Could you retype the entries below exactly, omitting every picture?

────

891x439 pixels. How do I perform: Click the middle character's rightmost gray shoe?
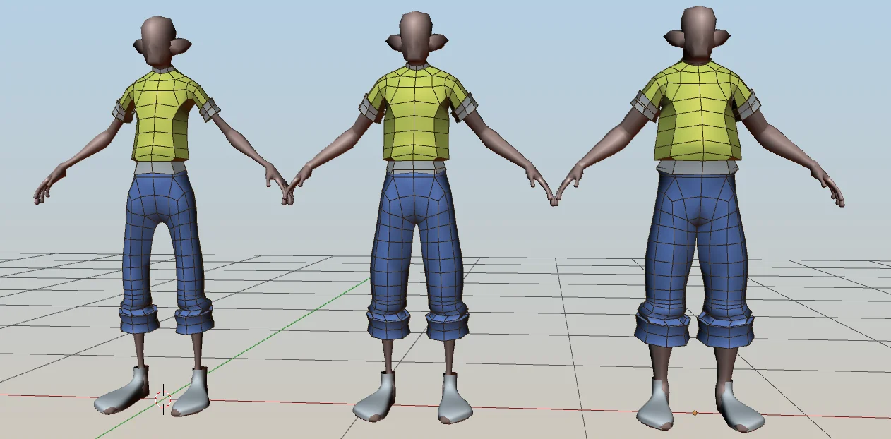455,402
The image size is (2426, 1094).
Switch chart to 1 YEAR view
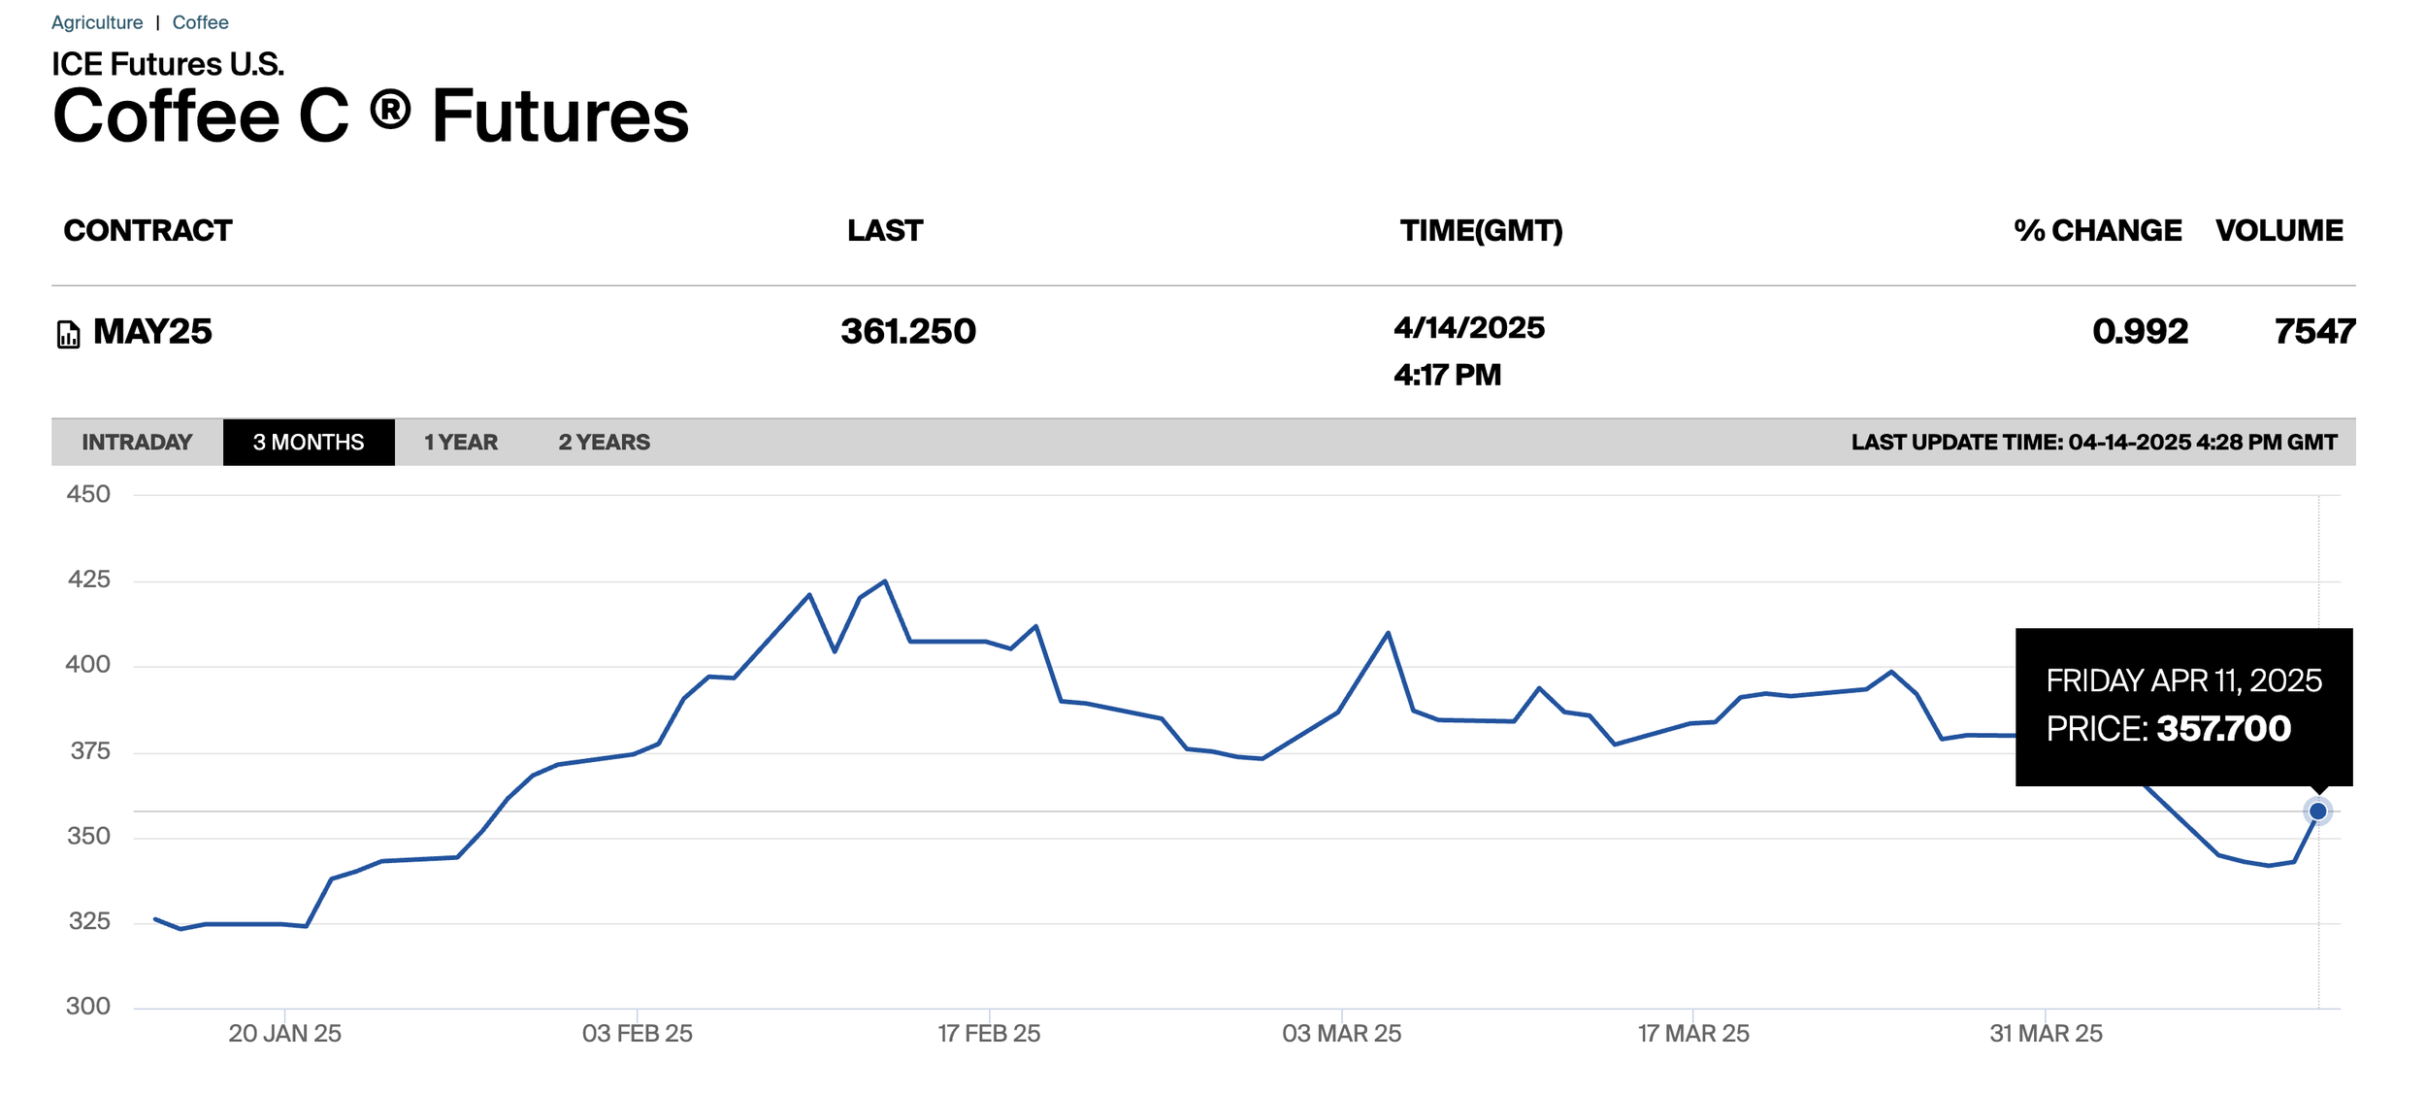(x=461, y=443)
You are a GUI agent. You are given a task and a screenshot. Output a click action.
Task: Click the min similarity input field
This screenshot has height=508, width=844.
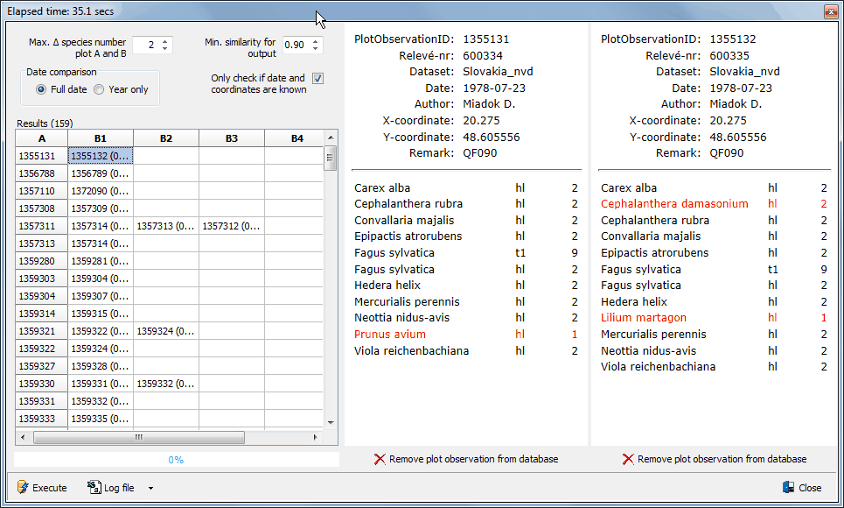[x=295, y=45]
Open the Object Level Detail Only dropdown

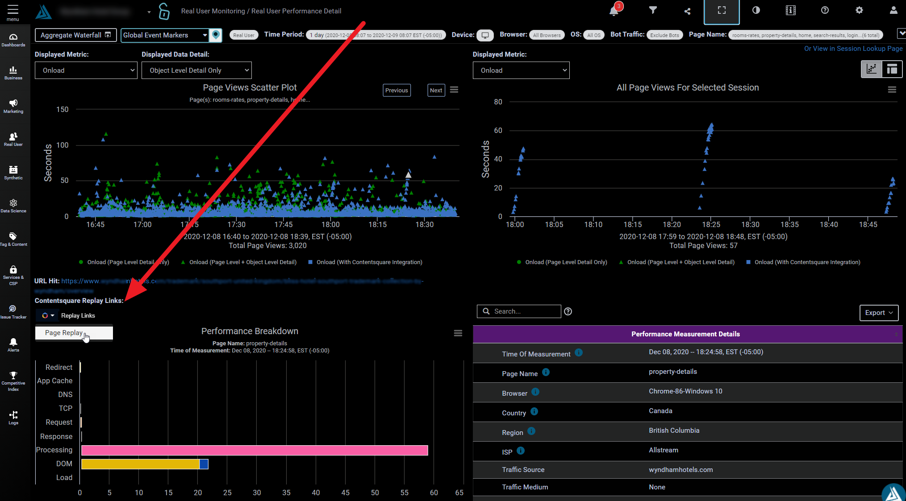point(196,70)
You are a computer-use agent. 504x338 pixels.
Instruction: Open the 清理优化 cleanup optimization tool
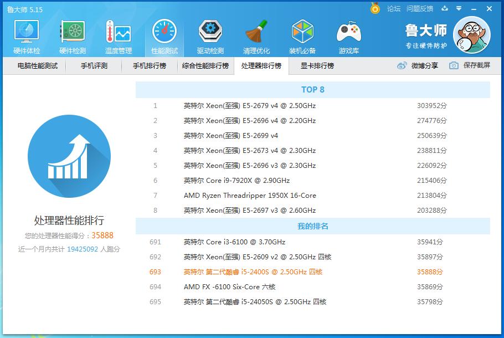click(256, 34)
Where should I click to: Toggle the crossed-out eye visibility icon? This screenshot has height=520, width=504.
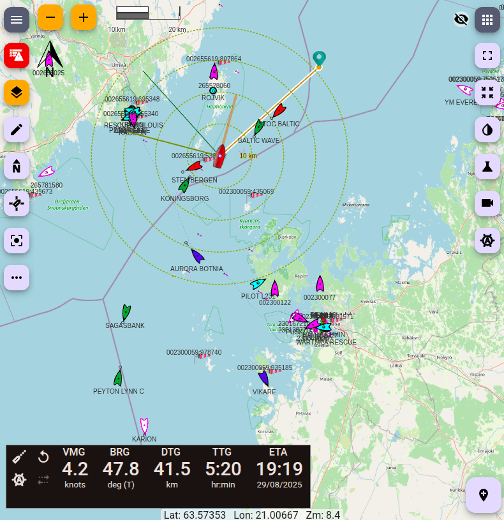click(x=461, y=19)
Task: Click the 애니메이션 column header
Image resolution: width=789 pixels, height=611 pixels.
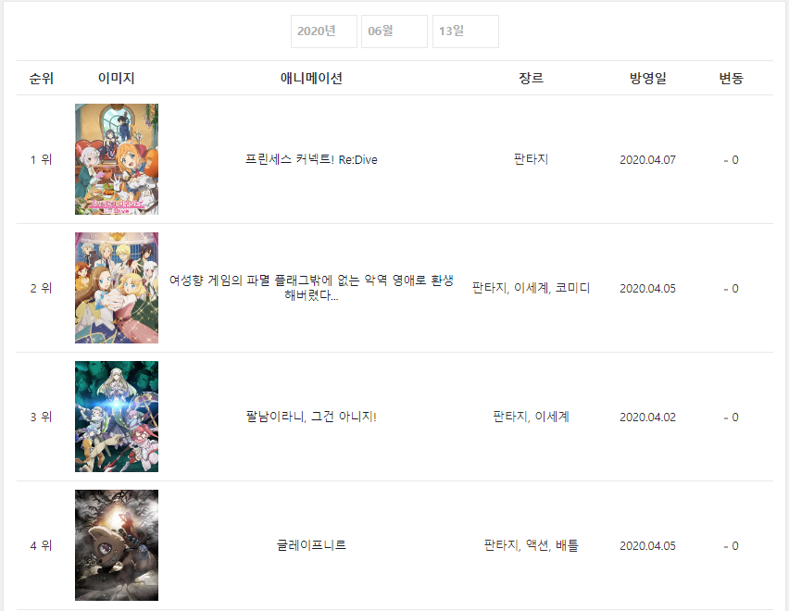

────

EXPECTED OUTPUT:
891x439 pixels. How do I perform: Click the middle character's rightmost gray shoe?
455,402
The image size is (2426, 1094).
Switch chart to 1 YEAR view
(x=461, y=443)
You are a GUI agent. You are given a task and a screenshot. Output a click action.
Task: Click the min similarity input field
This screenshot has height=508, width=844.
[x=295, y=45]
Open the Object Level Detail Only dropdown

point(196,70)
You are a computer-use agent. 504x338 pixels.
Instruction: Open the 清理优化 cleanup optimization tool
click(256, 34)
Where should I click to: Toggle the crossed-out eye visibility icon? This screenshot has height=520, width=504.
click(x=461, y=19)
Task: Click the 애니메이션 column header
Image resolution: width=789 pixels, height=611 pixels.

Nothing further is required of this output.